**Task requirements:**
The answer should hold only the lines from the beginning of the listing below to the line containing "This screenshot has height=430, width=798.", both included, with every picture left out.

**Supplied material:**
○ ○ ○ ○ ○
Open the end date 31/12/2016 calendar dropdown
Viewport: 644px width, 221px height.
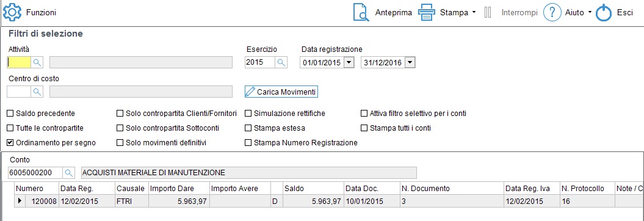click(x=410, y=62)
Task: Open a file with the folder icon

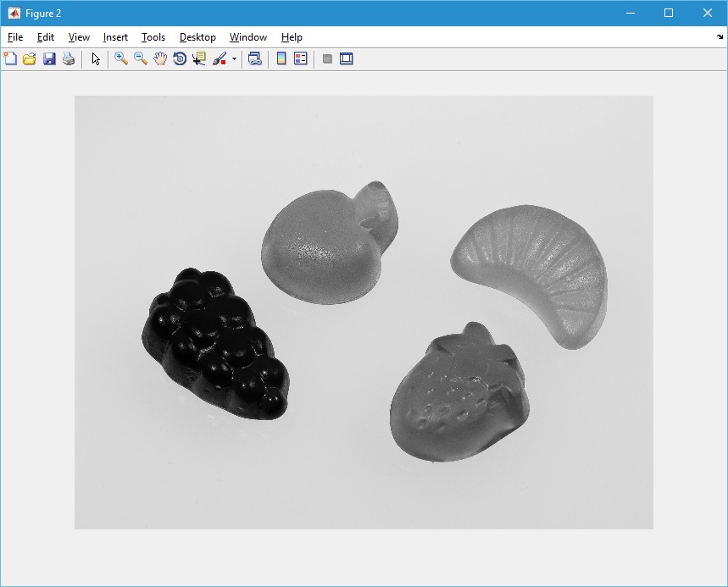Action: click(30, 59)
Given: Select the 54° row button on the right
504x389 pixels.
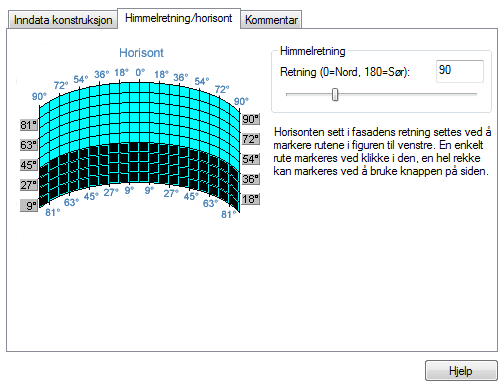Looking at the screenshot, I should 251,159.

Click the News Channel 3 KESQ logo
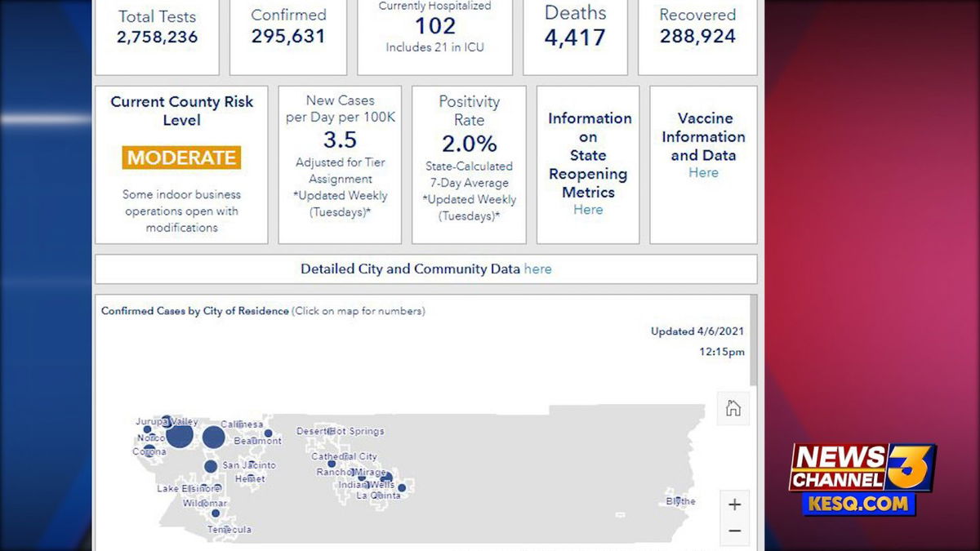point(862,479)
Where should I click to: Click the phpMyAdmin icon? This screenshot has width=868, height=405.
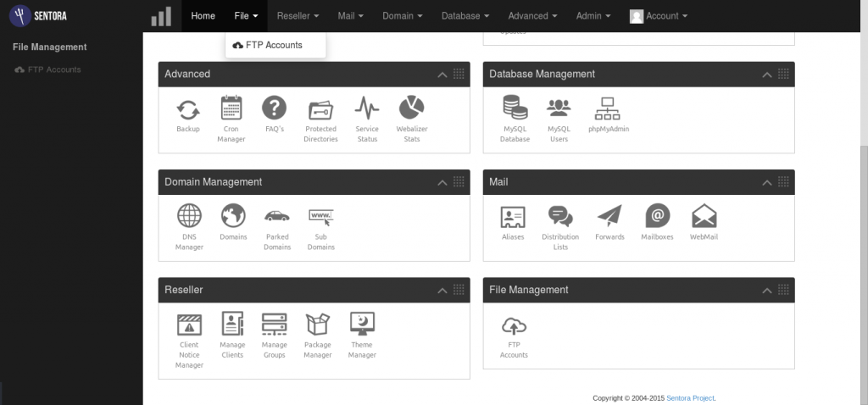(x=608, y=109)
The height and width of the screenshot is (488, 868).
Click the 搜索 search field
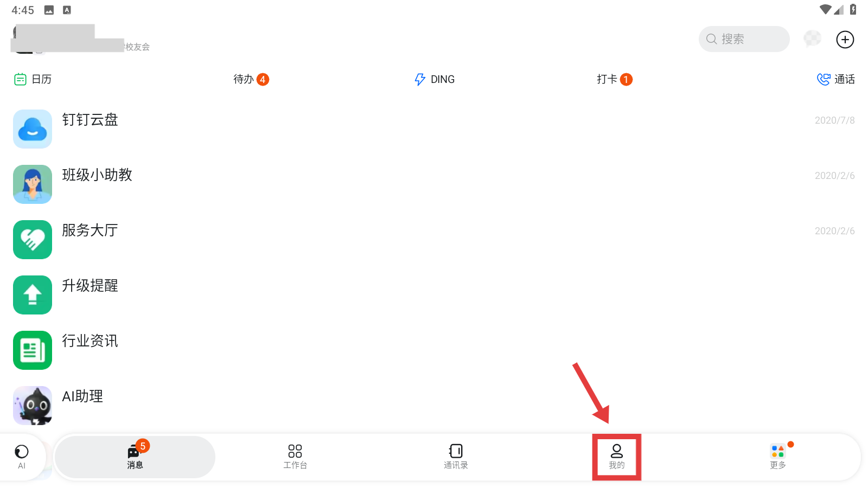pyautogui.click(x=744, y=39)
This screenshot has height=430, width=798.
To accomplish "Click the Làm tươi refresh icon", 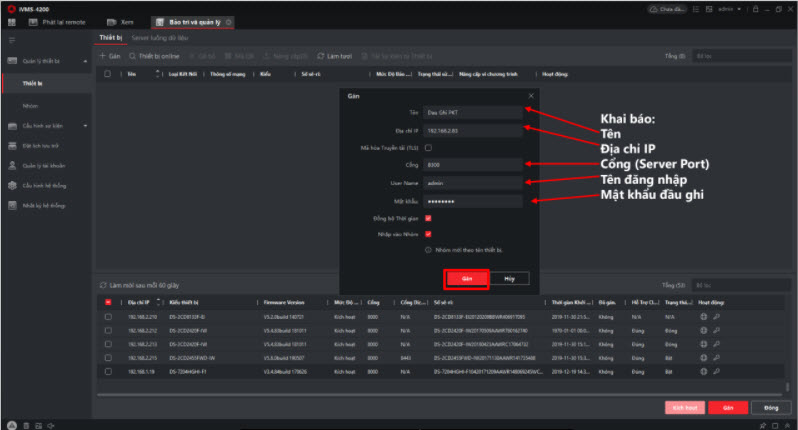I will 320,56.
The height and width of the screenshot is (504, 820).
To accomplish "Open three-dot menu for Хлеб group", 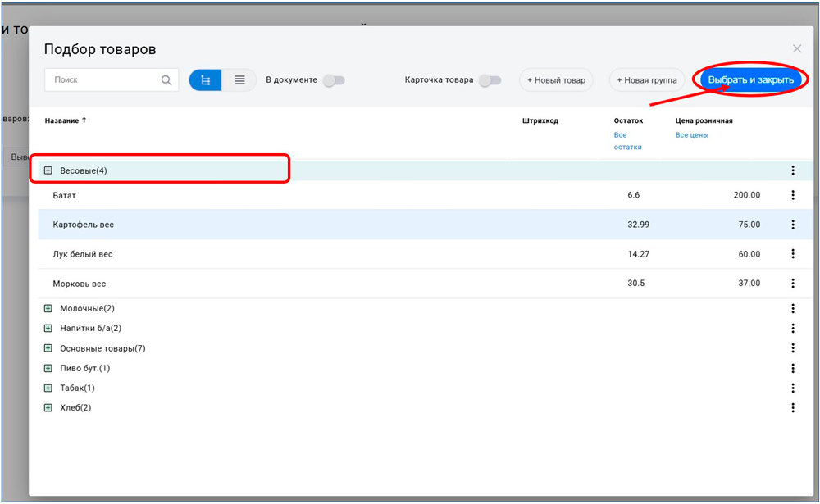I will click(793, 407).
○ ○ ○ ○ ○
**Result of the task:**
Open the end date 31/12/2016 calendar dropdown
Viewport: 644px width, 221px height.
click(x=410, y=62)
Task: Open a file with the folder icon

Action: click(30, 59)
Given: Select the 54° row button on the right
504x389 pixels.
Looking at the screenshot, I should 251,159.

Click the News Channel 3 KESQ logo
point(862,479)
Where should I click to: Click the phpMyAdmin icon? This screenshot has width=868, height=405.
(x=608, y=109)
The height and width of the screenshot is (488, 868).
Click the 搜索 search field
pyautogui.click(x=744, y=39)
This screenshot has height=430, width=798.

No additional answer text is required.